Single moms can’t afford to have a job (Or: Why self-employment is the single mom’s ticket to sanity)

This weekend I was at a family Halloween event in Brooklyn, New York’s hub of the creative professional, Yuppie parent. While watching my kids get down to some crappy children’s rock band, I distracted myself by eavesdropping on a couple of above-described moms. “Cobbling together a living with freelance projects has been tough – but when I had a fulltime job it was even harder!”
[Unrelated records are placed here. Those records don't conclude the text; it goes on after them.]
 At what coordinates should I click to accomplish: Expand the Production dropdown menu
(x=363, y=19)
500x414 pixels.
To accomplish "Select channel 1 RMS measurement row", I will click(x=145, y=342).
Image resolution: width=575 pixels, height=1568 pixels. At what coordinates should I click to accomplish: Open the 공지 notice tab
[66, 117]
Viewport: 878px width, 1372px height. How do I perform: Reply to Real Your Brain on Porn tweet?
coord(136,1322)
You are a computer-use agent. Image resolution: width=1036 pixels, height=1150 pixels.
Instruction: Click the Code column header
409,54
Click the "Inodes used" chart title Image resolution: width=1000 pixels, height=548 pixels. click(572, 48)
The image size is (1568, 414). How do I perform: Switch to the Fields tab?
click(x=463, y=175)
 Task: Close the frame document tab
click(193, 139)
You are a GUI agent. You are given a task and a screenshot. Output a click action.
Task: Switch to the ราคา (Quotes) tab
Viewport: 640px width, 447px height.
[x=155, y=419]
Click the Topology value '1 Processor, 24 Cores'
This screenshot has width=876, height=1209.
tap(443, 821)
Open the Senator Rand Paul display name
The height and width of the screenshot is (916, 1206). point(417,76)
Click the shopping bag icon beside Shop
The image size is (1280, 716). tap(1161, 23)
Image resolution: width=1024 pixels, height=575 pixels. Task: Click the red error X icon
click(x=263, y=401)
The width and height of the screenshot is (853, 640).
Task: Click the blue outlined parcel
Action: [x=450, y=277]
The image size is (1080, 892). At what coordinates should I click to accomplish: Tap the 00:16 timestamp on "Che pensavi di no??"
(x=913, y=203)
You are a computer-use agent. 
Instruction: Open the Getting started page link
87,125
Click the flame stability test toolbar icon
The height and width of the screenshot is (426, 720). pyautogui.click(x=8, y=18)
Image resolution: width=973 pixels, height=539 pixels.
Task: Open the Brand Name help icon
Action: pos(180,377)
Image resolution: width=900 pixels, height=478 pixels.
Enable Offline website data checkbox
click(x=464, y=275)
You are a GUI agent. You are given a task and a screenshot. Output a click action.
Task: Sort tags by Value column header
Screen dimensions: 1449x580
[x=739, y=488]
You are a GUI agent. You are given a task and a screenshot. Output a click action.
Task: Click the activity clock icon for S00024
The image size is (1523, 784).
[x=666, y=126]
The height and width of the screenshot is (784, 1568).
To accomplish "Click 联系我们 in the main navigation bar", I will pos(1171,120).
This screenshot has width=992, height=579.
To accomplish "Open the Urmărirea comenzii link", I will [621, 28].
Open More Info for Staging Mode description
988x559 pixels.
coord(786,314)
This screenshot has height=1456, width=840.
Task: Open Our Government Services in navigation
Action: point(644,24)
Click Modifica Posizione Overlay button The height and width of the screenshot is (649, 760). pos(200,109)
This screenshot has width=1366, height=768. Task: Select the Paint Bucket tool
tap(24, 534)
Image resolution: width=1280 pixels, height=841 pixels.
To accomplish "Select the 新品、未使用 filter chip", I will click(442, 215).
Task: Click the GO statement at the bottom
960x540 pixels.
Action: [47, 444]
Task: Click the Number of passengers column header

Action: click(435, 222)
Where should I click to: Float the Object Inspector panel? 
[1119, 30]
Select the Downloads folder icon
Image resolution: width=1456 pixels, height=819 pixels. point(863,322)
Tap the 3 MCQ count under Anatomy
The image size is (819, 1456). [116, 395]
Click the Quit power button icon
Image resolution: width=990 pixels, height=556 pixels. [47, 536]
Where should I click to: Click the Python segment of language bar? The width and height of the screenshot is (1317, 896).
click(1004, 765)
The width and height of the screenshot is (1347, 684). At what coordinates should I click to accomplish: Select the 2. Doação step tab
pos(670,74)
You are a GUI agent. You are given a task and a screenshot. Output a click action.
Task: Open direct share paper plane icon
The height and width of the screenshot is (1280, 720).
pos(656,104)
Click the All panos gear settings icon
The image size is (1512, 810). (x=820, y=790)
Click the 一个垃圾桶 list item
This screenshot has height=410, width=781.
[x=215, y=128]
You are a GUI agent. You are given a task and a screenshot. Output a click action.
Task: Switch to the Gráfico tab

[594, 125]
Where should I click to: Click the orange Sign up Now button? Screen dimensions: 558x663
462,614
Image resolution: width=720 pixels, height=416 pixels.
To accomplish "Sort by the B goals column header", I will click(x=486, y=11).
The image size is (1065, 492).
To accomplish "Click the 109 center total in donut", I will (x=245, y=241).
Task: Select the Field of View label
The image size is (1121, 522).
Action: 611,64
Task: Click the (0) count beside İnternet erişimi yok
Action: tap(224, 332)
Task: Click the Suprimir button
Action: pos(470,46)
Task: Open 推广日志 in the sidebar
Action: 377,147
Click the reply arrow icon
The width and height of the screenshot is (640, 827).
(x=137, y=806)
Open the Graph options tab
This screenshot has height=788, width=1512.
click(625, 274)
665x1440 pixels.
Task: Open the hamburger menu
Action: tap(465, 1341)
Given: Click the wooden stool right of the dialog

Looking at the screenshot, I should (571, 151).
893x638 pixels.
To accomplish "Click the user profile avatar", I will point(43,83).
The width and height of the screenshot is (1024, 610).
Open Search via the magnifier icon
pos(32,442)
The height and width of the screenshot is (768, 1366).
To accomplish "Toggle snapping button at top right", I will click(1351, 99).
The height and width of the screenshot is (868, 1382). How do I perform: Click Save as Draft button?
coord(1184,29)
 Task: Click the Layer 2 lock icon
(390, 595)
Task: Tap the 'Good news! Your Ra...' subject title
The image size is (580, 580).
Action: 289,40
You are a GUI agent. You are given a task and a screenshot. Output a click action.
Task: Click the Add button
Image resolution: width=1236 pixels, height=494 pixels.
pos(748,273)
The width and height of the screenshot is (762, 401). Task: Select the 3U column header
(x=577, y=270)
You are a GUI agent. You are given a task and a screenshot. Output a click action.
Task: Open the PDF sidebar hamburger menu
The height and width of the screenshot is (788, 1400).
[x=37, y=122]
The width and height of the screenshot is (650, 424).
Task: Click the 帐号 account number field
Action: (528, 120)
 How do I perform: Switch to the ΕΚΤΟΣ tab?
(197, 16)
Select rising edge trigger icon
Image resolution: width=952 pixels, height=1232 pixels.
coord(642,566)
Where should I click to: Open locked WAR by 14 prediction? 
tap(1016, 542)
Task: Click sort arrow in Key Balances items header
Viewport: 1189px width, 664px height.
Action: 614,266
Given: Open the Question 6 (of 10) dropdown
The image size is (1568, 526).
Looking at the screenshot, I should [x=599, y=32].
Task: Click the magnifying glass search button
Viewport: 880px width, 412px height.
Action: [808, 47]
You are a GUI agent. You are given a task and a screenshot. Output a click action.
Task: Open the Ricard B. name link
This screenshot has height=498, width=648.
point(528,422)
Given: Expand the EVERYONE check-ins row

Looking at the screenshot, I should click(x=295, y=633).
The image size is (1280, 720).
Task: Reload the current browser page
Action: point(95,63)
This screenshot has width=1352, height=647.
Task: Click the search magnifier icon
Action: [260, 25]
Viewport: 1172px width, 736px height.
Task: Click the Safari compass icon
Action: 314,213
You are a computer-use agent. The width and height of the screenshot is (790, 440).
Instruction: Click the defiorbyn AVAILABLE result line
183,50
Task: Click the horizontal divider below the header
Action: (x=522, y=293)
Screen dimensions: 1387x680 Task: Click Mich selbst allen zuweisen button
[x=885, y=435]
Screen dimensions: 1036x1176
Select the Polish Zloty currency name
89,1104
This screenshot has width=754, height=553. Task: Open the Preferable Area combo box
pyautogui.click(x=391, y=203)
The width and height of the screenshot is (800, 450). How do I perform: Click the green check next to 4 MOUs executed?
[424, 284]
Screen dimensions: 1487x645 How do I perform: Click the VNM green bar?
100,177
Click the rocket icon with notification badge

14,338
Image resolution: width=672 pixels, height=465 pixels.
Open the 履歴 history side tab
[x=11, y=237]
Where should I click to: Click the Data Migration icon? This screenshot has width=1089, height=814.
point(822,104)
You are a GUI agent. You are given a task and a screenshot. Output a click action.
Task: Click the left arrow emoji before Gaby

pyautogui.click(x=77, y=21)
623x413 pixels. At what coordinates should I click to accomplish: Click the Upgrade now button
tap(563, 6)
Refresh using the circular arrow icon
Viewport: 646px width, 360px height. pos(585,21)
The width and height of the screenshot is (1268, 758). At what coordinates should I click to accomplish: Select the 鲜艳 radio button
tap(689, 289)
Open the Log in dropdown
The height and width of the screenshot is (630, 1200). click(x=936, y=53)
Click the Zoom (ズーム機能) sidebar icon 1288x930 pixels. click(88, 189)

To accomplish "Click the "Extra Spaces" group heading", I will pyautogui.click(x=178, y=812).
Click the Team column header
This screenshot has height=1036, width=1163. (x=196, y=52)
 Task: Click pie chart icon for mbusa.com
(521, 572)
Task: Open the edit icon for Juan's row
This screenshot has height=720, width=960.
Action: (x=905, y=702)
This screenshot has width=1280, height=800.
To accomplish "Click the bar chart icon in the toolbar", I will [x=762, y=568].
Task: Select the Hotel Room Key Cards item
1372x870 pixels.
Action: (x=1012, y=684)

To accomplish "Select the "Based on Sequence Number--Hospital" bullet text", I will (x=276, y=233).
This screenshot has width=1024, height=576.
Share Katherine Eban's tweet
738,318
I have long sung the praises of self-employment. Allow me to continue here. When you have a traditional full-time job in which you are required to report to a boss an office, there is little flexibility with how you use your time. Time is humans’ greatest commodity, and single parenthood only highlights that. Swinging work, kids, home, personal time, money management, a relationship and getting that occasional wax requires super-human juggling scheduling when you have to do it by yourself. If you’re tethered to an office and a strict schedule, this can seem impossible. If you only have 12 personal days per year, what happens when your kid wakes up on a Wednesday in pool of his own puke? What about the parent-teacher conference, when your own parent needs your company at a doctor’s appointment. What do you do when you need to get your roots touched up?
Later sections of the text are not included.